I found an interesting article in the American Journal of Sports Medicine on the effects of low-level laser on the treatment of Achilles tendinopathy. I must admit that I am, and have been, an avid user of laser energy. Over the years I have tried at least 5 different light/laser units, ranging from one the size of a closet (that required cool green goggles) to simplistic infrared light therapy. Lately, my laser of choice has been the Vectra Genisys by my friends at Empi and Chattanooga.
Lasers are definitely one of those modalities that are trendy right now. This is actually funny to me as the technology is certainly not new. While many clinicians may think laser treatments are “gimmicks,” I challenge those next time they whip out an ultrasound or TENs unit to show me such overwhelmingly positive documentation of it’s efficacy. To date, there have been more than 2 dozen studies on the use of laser technology on tendinopathies. I can tell you that lasers are gaining huge popularity in professional sports, where everyone is looking for an edge. The problem may arise from the lack of popularity in the USA, and thus the lack of knowledge regarding how best to use this modality, making clinical studies important.

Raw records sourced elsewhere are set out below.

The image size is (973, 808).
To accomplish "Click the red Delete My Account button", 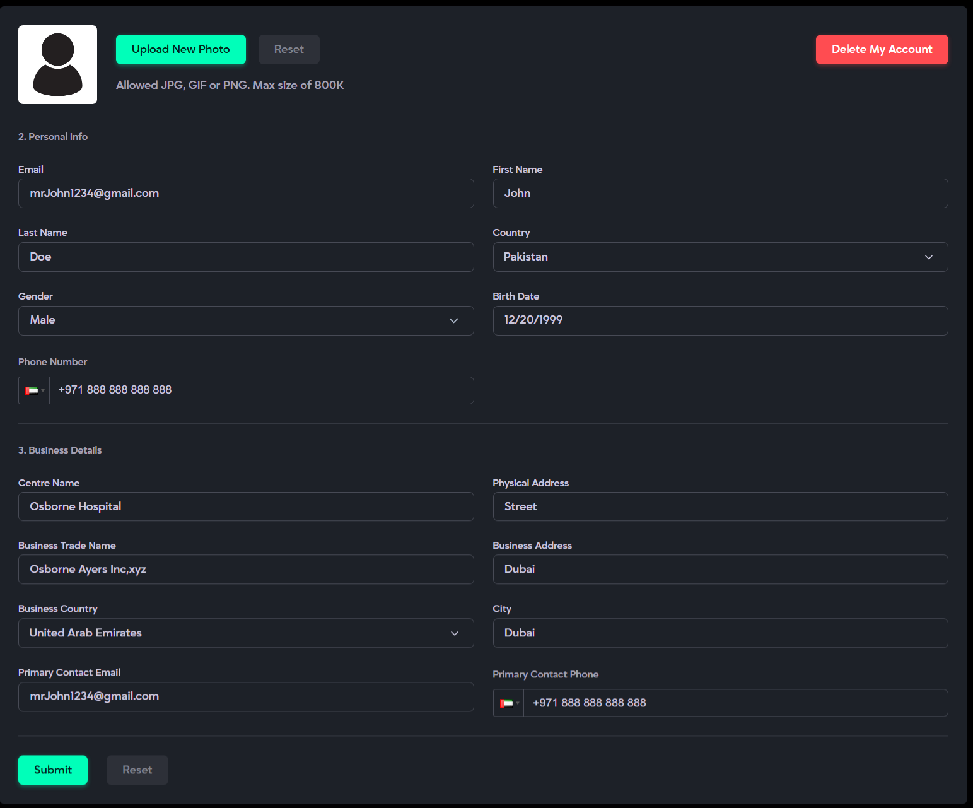I will pos(881,49).
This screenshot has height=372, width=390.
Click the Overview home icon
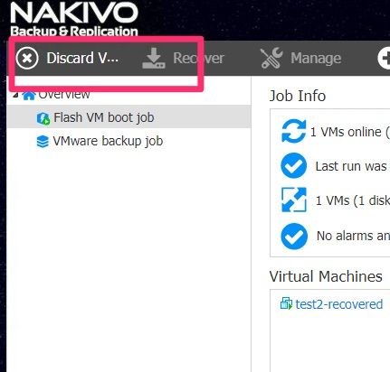pyautogui.click(x=29, y=95)
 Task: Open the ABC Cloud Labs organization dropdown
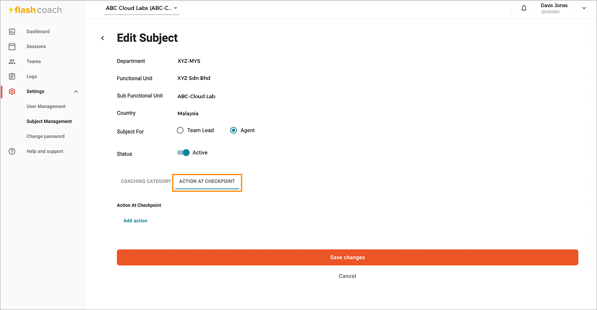point(142,8)
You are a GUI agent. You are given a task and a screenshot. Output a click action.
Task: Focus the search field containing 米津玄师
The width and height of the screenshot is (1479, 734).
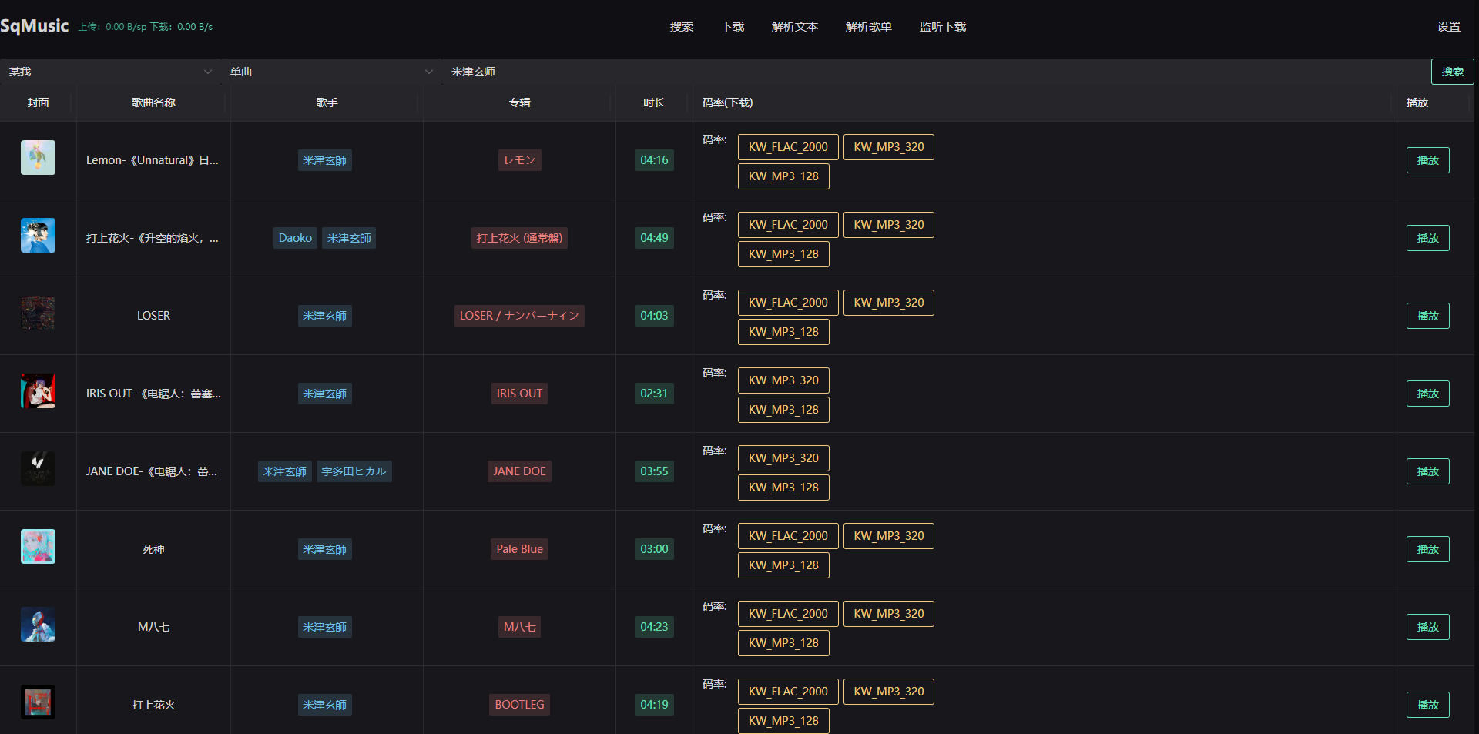[924, 72]
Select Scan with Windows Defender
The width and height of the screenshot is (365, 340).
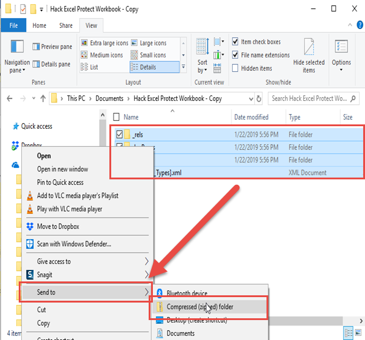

The authors of this study sought to examine the effects of laser treatment in conjunction with standard treatment (including stretching and eccentric exercises) on chronic tendinosis of the Achilles in athletes over an 8 week period. One group performed exercises with laser treatments 2x a week for the first 4 weeks and then 1x a week for the next 4 weeks. Another group performed the same exercises but received a sham laser of the same frequency.
The results of the study overwhelming support the use of the laser for chronic tendinopathies.
The subjects in the laser group showed significantly less pain at the 4, 8, and 12 week marks. Pain was reduced by almost 50%.
Interestingly, the laser group had less pain at 4 weeks than the control group did at 12 weeks. The laser group also had significant less crepitation during palpation, tenderness during palpation, and morning stiffness and also increased their active dorsiflexion range of motion.
Laser energy is an effective modality for the treatment of tendonopathies. According to the authors, laser is effective on producing an anti-inflammatory effect and a stimulating effect of the tissue repair process. With more and more studies showing that NSAIDs and steroid injections actually impair the healing of acute injuries, treatments like laser energy should be considered.
The results may be dependent on the settings of your laser. There are many different lasers on the market and I will be the first to say that it can get confusing. The authors of the study made a specific point to mention that they notice the best results with lower power densities. They used a power density of 30 mW/cm2 and a low energy dose of 1.5 J. In laboratory studies with power densities > 50 mW/cm2, fibroblast activity and collagen production have been shown to be inhibited.
By reducing pain, laser energy may also allow a faster return to more aggressive stages of rehabilitation and eventually functional activities. I use laser daily to rehabilitate injuries but also to help repair tissue on my athlete’s “regen days.” My patients have reported subjective improvements, but I truly became a believer when I tried the laser on an open wound. The wound healed faster than any other wound I have treated.
I still believe that we have a lot to learn about the use of laser energy, but we are taking steps in the right direction. Please share your experience with lasers. What model are you using? What injuries have you seen success with laser energy? What settings do you use?